The United States is already showing signs of jumping on the privacy bandwagon. In June of 2018, California’s legislature passed the California Consumer Privacy Act of 2018. The law features similar protections to those outlined in the GDPR, with added protections against “take it or leave it” systems that block users who don’t want to share their data. The law will take effect in 2020.
Even the Goliath of Silicon’s industry, Apple’s Tim Cook, is calling for national legislation to fight the invisible “data brokers” selling off user data.
“Consumers shouldn’t have to tolerate another year of companies irresponsibly amassing huge user profiles, data breaches that seem out of control and the vanishing ability to control our own digital lives,” Cook wrote in a Times magazine op-ed on Wednesday. He advocates similar consumer controls like the right to be forgotten.
“Technology has the potential to keep changing the world for the better, but it will never achieve that potential without the full faith and confidence of the people who use it,” Cook wrote. Legislators are approaching the issue with reservation.
From its origination in 1970, data privacy is continuing to gain traction as trust in the benefits our data brings us turns sour. While Facebook faces repeated questioning by investigators, one option is becoming increasingly clear: to forge data protection as a constitutional right and not merely a social concern. While investigations reveal these institutions are siphoning off more information than they’re advertising, the extent of damage that scrapping induces can seem distanced. It’s an invasion of privacy, yes; but the ramifications are oftentimes disconcerting and not alarming.

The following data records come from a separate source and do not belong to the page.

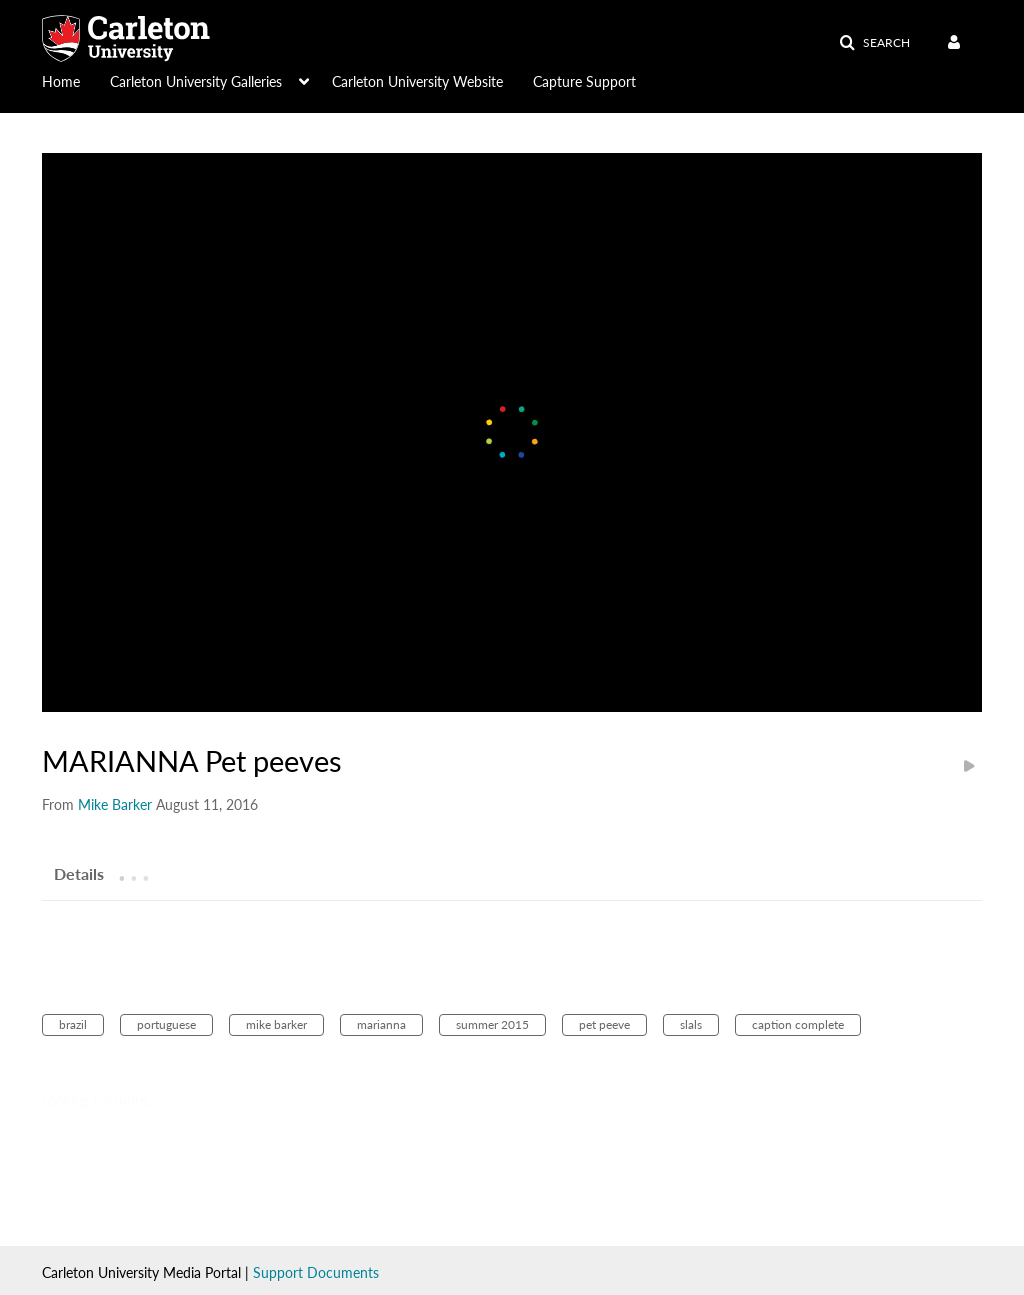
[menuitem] (76, 80)
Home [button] (61, 81)
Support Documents (316, 1272)
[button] (874, 43)
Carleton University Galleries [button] (196, 81)
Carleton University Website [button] (417, 81)
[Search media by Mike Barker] (115, 804)
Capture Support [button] (584, 81)
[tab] (79, 873)
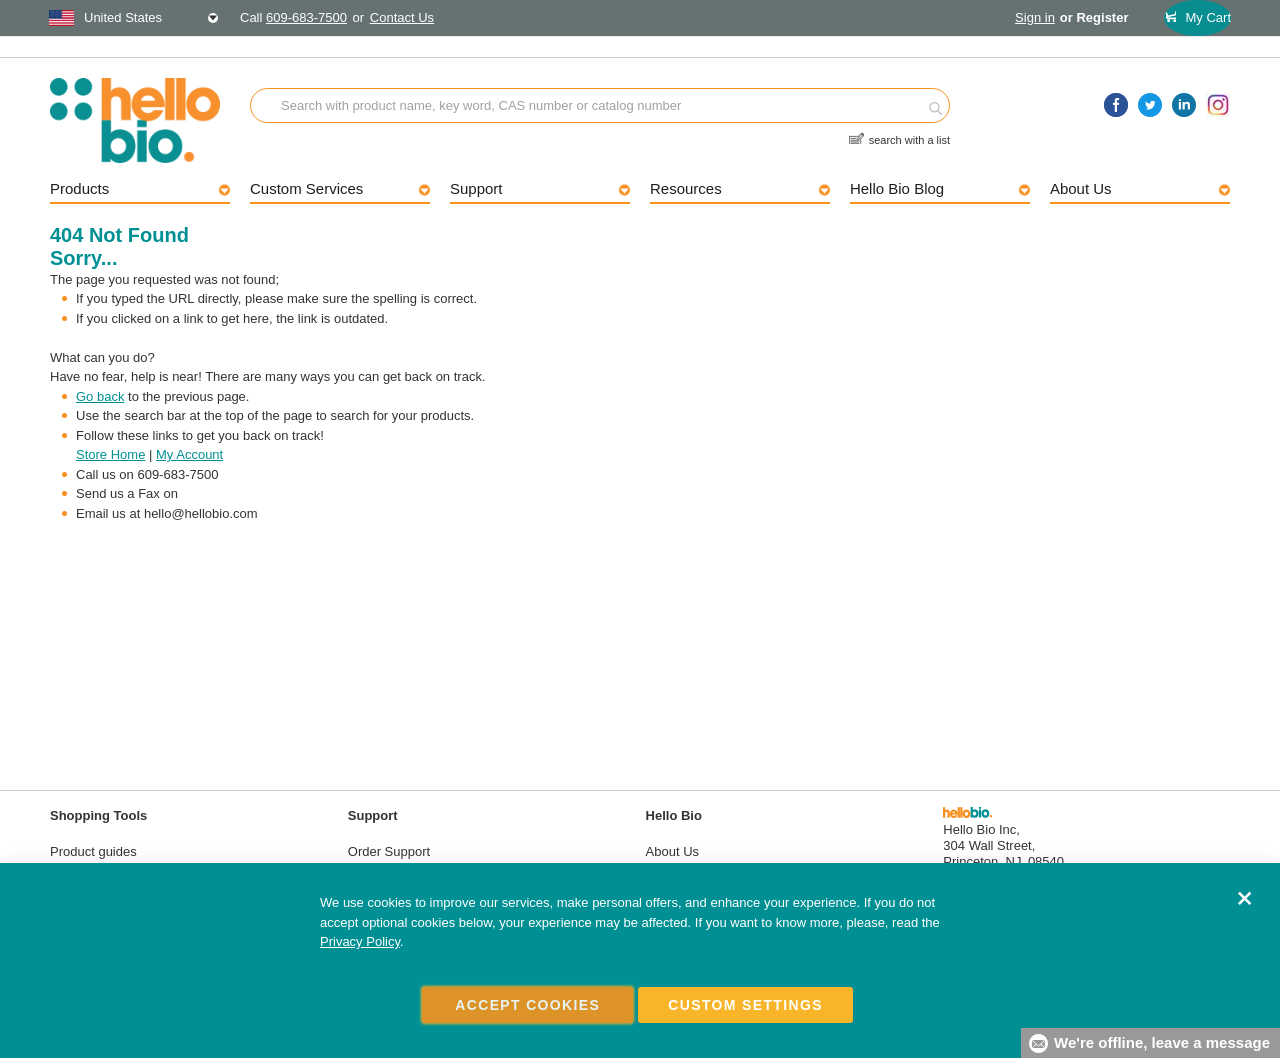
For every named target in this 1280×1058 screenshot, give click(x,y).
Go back (100, 396)
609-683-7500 (306, 17)
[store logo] (150, 120)
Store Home (110, 454)
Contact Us (402, 17)
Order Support (389, 851)
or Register (1094, 17)
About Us (672, 851)
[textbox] (134, 18)
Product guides (93, 851)
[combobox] (134, 18)
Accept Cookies (527, 1005)
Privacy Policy (360, 942)
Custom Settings (745, 1005)
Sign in (1035, 17)
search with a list (909, 131)
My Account (189, 454)
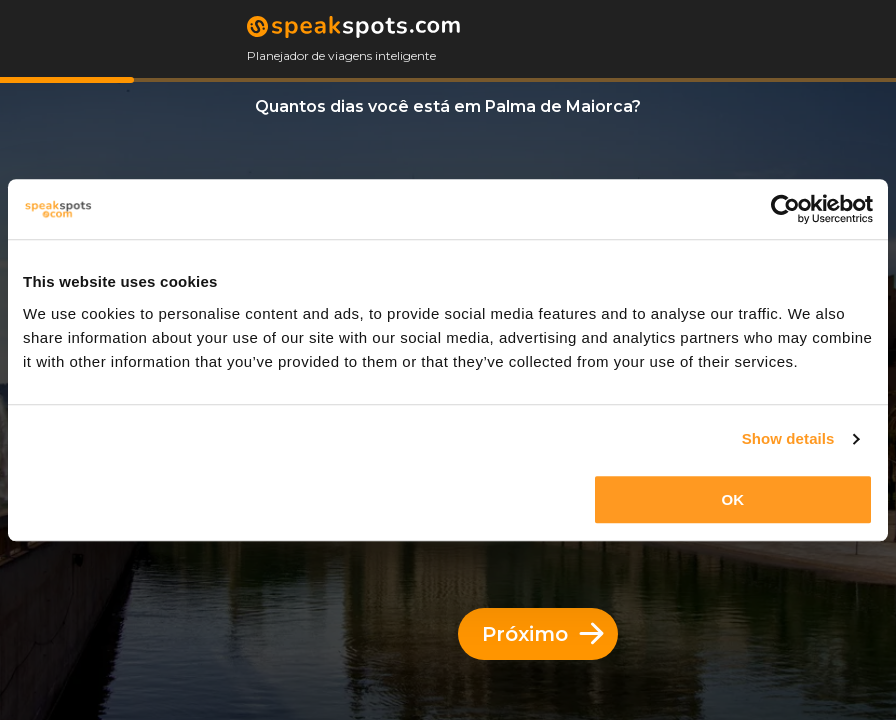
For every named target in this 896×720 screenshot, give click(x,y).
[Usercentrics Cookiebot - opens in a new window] (785, 209)
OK (733, 499)
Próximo (543, 634)
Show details (788, 438)
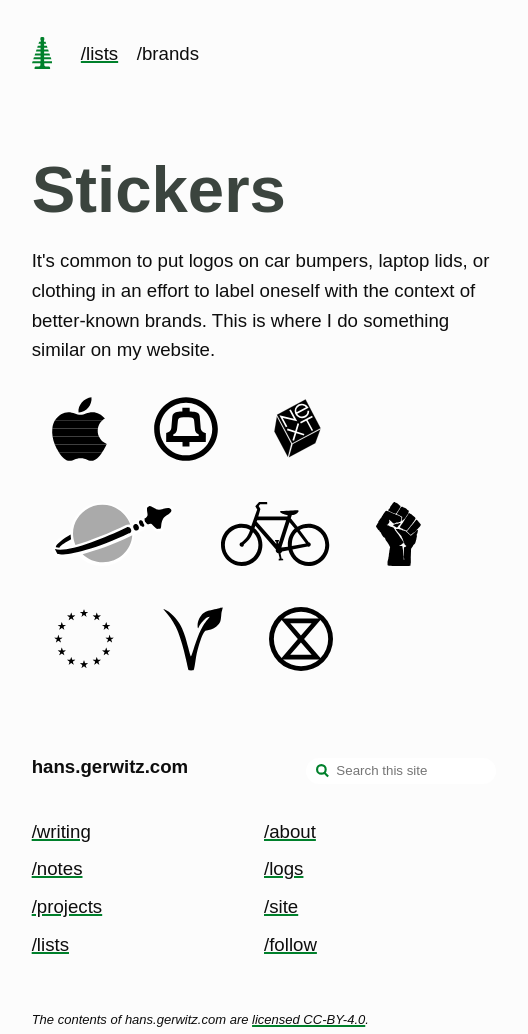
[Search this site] (401, 771)
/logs (283, 868)
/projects (67, 906)
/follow (290, 944)
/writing (61, 831)
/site (281, 906)
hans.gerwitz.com (110, 766)
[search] (323, 773)
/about (290, 831)
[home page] (42, 55)
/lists (99, 53)
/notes (57, 868)
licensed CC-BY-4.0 (308, 1019)
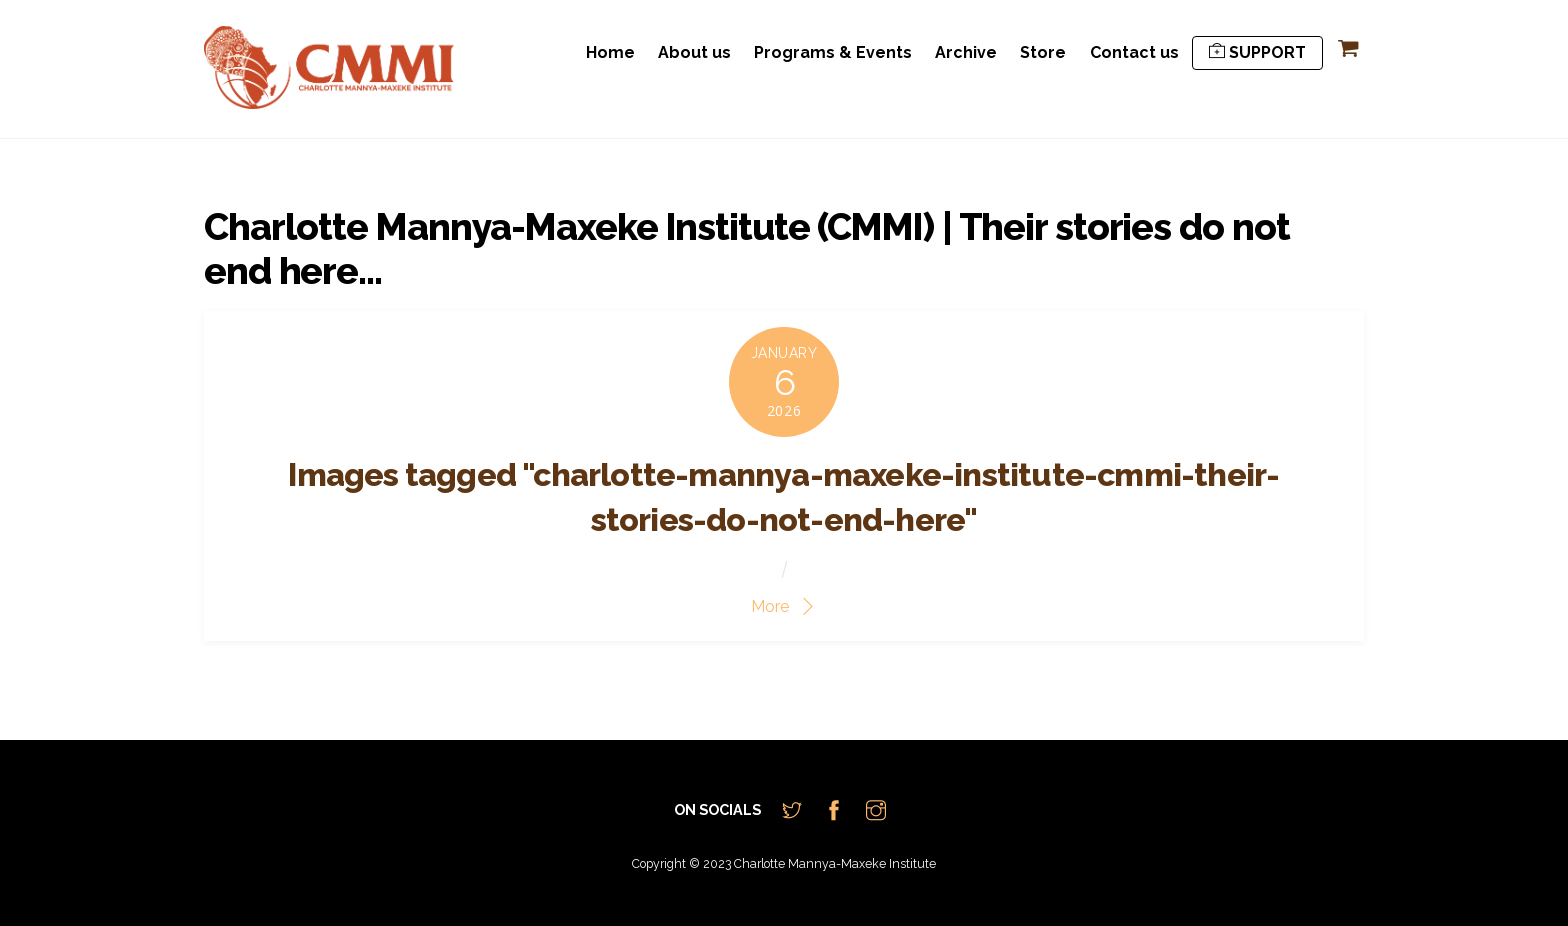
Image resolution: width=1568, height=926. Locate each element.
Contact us (1134, 52)
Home (610, 52)
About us (694, 52)
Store (1043, 52)
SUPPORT (1257, 52)
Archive (966, 52)
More (770, 606)
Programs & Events (833, 52)
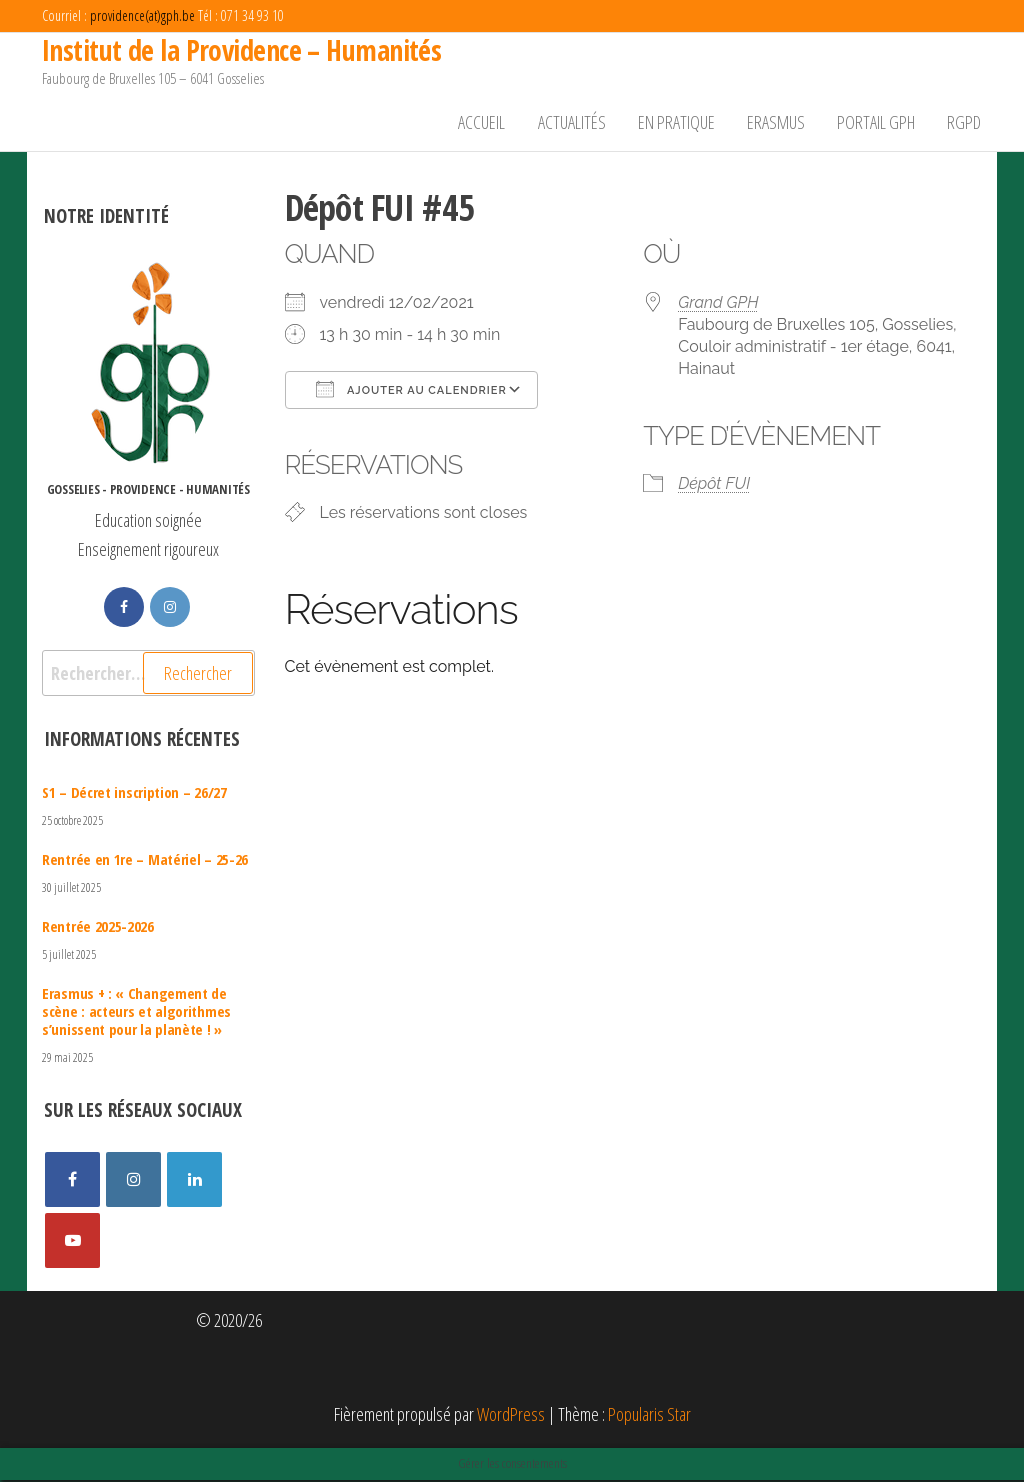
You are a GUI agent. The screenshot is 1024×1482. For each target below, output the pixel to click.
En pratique (683, 123)
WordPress (511, 1416)
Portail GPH (879, 123)
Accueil (493, 123)
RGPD (965, 123)
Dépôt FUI (714, 486)
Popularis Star (649, 1416)
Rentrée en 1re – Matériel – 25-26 (145, 861)
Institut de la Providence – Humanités (241, 50)
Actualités (581, 123)
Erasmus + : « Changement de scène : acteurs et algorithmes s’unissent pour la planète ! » (136, 1013)
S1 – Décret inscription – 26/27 (134, 794)
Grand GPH (718, 304)
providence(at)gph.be (142, 15)
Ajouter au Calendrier (411, 391)
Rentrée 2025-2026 (98, 928)
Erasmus (781, 123)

Gilbert Radulovic’s story didn’t end with the Stasi’s first investigation. A second was opened after he was found distributing punk booklets to West Berlin, his file growing as agents followed his every move and meeting. In his case, information was domination. Cambridge Analytica is a reminder of that power in our contemporary era. So in an age of transparent media, where worth is measured by follower counts and virality, perhaps it isn’t too late to turn back to our memory — and remember how good it is to be forgotten.